There are additionally helpful resources available including CLSI documents, mock submission review documents, etc.
Understanding regulatory science is important in moving discovery results into physical products (e.g., medical devices, assays) that will be used in the clinic to improve patient outcome. As witnessed by the recent Request for Funding Announcement from the National Institutes of Health, that focuses specifically on Regulatory Science, it is clear that in translating discoveries more emphasis will need to be placed in this field.
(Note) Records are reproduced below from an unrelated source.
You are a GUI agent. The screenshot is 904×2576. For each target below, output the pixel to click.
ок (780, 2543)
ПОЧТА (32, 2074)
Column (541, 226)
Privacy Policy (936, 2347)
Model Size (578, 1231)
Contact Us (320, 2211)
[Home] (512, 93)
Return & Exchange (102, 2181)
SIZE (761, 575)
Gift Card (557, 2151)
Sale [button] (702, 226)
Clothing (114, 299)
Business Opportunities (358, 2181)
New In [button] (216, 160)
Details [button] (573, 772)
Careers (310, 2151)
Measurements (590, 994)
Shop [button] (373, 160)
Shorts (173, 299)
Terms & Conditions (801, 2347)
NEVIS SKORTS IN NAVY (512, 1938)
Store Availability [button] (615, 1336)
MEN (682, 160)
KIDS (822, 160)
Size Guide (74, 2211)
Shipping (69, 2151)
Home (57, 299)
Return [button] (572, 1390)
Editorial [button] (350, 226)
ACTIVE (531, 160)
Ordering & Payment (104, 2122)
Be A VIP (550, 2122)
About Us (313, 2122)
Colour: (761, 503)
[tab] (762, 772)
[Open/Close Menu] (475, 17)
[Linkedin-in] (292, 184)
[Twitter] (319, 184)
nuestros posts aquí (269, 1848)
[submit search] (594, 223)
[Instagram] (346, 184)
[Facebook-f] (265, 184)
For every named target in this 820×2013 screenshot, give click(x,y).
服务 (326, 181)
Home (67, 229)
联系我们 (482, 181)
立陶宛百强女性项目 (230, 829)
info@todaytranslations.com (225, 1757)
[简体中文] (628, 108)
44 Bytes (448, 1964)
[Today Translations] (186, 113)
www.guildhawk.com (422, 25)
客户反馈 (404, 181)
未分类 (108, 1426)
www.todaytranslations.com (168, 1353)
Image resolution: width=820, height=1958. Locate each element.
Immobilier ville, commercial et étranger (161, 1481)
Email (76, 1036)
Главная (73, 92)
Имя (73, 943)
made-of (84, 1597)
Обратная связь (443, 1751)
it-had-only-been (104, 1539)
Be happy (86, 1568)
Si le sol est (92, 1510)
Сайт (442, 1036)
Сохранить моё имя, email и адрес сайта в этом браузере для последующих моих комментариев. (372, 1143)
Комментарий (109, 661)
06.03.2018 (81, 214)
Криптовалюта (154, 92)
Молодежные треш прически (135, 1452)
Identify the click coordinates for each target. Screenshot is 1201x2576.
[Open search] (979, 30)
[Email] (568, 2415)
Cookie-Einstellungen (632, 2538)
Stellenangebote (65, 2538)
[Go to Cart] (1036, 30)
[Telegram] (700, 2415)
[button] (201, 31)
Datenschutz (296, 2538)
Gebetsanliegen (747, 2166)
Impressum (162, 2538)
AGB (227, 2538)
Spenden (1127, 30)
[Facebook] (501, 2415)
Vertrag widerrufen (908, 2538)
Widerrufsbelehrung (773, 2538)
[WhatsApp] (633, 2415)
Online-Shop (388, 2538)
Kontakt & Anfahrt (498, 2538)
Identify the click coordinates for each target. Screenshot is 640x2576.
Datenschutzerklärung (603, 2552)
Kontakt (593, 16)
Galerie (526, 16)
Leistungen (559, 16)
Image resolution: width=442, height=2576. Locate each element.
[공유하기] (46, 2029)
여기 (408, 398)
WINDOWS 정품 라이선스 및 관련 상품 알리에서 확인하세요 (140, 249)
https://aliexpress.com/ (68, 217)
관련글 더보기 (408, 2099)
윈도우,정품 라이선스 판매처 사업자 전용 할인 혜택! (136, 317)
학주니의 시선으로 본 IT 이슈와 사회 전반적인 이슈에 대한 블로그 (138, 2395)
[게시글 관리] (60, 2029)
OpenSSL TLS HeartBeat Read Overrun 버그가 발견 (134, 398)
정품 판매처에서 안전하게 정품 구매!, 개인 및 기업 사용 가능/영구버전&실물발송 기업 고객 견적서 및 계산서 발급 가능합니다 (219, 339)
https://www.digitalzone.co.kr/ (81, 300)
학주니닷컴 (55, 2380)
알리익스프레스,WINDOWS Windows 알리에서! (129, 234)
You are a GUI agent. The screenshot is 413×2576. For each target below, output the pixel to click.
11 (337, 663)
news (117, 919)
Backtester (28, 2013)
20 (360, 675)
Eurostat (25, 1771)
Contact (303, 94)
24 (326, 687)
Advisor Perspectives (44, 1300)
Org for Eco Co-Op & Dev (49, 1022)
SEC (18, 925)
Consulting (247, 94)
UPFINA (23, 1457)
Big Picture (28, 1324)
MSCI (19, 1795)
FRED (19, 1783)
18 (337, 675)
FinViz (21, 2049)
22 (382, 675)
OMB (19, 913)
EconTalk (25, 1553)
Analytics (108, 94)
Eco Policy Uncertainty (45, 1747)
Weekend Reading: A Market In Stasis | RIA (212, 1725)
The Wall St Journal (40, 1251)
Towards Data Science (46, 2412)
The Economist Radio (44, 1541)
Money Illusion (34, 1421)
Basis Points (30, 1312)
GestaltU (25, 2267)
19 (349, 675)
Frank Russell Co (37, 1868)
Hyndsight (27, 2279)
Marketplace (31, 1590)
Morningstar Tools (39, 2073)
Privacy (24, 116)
Moving forward, CPTC is in the process of planning a workshop designed to further efforts between the government agencies and the extramural community to focus on the topic of proper study design of proteomic experiments. This workshop hopes to shed some light on the appropriate biostatistical considerations on sample size and cohort selection for the proteomics community at every stage of the biomarker development pipeline. Additionally at the upcoming American Association of Clinical Chemistry Annual Meeting there will be a joint session highlighting advances and barriers that exist in regulatory science for proteomics researchers. As Dr. Boja states, "Although the program focuses on the preclinical proteomic space, it would be extremely beneficial to design these preclinical studies correctly so that only robust and meaningful biomarker candidates can move downstream to more stringent, larger-scale clinical qualification studies (FDA)." The outputs from this paper and the upcoming meetings suggest that many of the barriers of knowledge preventing further development are being removed, and hopefully meaningful proteomic discoveries will be translated into improved patient outcomes.